52 Ancestors, Week 3: I Remember Grandma

Grandma Margaret

Week three of the 52 ancestors challenge is about Longevity. I thought that I would share my maternal grandmother, Margret Doyle James. She was the longest living person in my family. Grandma lived to be 94 years old, outliving all of her siblings. Grandma was always there throughout my life. From a child to an adult with a family of my own, she was always there when I needed her. This picture is one of my favorites. She was about three years old when it was taken. I remember that she always got a kick out of looking at this photo. She would fall out laughing at her fat cheeks and high top boots.

Born February 4, 1916  in Danville, Illinois. She was the ninth child born to parents, Peter Doyle and Mary Belle Carr. Her parents came from Virginia to the coal mining camps of Buxton, Iowa. Over the years, they moved from Iowa to Illinois and back to Iowa again, eventually settling in  Des Moines. It was clear to me that my grandmother learned at an early age about the value of hard work. That was what she often repeated, always speaking of how hard life was. She never failed to remind me that you had to work hard for what you want in life. She said that they were poor. Even so, they were never without food to eat and they were shown lots of love. Growing up, her job was to help with the younger children as well as wash the diapers, a task that she often told me how much she hated. No automatic washer in those days, just a large tub and a wash board.
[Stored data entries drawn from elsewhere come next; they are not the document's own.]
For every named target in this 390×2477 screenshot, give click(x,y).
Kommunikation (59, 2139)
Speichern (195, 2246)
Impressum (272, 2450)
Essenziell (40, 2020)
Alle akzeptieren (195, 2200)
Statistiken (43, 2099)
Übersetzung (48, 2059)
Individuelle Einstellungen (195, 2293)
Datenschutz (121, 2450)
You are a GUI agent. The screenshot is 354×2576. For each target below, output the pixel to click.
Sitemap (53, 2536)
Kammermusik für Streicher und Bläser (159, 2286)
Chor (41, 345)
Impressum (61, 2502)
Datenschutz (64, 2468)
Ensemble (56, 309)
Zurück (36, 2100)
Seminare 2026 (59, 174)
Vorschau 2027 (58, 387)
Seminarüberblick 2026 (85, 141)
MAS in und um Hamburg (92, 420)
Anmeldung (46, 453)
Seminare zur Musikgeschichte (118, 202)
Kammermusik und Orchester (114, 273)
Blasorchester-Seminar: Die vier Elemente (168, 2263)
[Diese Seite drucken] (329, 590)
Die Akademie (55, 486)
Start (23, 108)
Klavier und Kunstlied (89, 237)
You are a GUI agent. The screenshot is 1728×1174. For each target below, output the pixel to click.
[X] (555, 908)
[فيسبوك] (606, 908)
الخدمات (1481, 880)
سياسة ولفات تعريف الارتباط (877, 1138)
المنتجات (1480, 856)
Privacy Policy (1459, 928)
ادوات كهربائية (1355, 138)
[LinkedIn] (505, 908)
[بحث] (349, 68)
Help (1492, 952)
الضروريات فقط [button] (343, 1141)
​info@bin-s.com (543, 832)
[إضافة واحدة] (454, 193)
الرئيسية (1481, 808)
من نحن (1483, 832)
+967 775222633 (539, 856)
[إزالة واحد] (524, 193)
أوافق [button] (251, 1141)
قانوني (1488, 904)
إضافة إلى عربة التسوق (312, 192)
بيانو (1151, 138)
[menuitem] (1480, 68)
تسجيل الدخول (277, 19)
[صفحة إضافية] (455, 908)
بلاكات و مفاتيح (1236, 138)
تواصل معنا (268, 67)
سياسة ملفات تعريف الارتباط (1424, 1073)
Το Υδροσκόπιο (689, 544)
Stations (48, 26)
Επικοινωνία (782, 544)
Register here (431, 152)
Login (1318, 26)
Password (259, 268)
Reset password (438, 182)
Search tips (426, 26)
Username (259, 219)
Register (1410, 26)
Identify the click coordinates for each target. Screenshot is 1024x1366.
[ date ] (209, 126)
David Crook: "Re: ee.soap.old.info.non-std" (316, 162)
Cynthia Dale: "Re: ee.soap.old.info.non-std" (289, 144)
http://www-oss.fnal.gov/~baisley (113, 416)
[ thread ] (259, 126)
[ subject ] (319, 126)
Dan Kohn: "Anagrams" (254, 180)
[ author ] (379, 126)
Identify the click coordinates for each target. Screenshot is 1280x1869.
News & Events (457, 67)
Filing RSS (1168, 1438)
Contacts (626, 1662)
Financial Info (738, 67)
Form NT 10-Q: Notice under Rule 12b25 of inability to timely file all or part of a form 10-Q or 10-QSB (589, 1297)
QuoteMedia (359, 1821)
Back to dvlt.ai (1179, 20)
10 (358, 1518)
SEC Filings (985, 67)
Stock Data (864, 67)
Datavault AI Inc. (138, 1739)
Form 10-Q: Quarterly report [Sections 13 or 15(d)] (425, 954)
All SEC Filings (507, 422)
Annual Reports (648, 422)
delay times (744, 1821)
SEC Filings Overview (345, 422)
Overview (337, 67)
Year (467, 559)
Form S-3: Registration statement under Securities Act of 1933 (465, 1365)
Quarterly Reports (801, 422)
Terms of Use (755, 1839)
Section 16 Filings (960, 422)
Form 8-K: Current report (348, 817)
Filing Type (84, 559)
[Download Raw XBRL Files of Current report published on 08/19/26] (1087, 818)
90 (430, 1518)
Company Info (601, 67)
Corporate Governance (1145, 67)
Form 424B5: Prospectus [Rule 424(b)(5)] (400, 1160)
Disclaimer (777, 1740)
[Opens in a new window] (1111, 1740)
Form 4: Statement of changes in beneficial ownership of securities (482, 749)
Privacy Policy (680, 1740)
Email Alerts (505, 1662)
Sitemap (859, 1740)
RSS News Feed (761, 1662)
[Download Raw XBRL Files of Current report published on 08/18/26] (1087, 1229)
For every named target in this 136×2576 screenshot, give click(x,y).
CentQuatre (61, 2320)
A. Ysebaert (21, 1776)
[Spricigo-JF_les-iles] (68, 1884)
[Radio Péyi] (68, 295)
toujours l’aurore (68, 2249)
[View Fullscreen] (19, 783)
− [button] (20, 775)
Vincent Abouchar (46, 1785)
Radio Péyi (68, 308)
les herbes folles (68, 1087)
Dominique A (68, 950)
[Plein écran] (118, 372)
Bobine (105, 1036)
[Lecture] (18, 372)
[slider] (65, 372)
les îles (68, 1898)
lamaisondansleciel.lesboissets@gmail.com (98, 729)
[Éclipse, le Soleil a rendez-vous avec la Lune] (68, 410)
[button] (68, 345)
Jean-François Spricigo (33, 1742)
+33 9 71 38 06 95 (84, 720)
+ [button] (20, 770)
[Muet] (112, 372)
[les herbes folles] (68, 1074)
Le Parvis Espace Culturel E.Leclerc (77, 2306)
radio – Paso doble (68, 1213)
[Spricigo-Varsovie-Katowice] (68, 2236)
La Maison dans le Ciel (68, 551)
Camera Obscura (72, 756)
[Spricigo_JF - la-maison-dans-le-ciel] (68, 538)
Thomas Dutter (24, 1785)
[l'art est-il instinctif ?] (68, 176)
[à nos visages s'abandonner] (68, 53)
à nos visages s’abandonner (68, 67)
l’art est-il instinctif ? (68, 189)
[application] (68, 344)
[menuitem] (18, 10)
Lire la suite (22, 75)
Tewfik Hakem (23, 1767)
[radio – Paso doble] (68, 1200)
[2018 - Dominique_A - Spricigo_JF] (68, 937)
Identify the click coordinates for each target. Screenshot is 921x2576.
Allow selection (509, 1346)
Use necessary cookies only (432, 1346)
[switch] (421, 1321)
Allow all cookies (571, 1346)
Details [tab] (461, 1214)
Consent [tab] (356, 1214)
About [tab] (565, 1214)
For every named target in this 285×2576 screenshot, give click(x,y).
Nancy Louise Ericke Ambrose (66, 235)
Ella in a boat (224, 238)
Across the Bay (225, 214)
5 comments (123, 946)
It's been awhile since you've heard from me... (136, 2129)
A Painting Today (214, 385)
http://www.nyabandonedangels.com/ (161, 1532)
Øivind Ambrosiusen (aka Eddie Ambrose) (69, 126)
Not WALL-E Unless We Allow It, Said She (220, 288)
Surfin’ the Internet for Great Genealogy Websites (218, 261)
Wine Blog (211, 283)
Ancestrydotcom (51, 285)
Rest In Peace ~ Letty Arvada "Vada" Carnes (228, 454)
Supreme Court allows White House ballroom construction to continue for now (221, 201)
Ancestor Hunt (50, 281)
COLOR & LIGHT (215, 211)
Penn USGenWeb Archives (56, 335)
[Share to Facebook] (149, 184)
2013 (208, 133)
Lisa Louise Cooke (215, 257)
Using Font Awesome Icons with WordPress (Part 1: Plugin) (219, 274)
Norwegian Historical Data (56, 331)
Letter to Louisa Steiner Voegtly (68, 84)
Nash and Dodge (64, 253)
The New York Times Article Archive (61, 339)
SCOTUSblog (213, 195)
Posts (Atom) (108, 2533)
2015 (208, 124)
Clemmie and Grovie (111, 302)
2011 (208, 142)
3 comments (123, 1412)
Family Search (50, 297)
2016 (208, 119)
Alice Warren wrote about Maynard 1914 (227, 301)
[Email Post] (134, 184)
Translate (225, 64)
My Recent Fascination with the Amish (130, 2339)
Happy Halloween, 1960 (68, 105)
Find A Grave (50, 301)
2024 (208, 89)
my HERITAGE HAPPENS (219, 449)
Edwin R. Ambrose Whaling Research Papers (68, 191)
Sometime around 1933 she came to Minneapolis, Minnesota to visit her sister Rose. She ended up staying and in 1935 married Anthony Bannarn. Together they had two daughters, Shirley Ann and Gloria Jean.  After several years they divorced. In 1947 she married Donald James, together they had two sons. Grandma worked as a social worker for many years and also worked at the Halle Q. Brown center in St. Paul, Mn. She loved children and cared for many over the years.



Grandma, w/mother Mary Belle, Tony Bannarn 1935



My grandma was hot tempered, charming and very funny. She had a million quirky, funny little sayings. She loved to dance and was always the life of the party. She sure knew how to make you laugh!  She was the only one I knew that carried a bottle of hot sauce in her purse. She was a true DIY queen. Many days you could find her painting or fixing something. Grandma was one of a kind. 


I miss our talks. I miss drinking tea and looking at the family photos together. I miss sewing and shopping for fabric. I miss hearing the family stories. I miss her Raisin Pie, no one made it like her.

I think of grandma, and it makes me smile, and I'm happy that I always asked questions about the ancestors, and she was always there, ready to answer as many questions as she possibly could.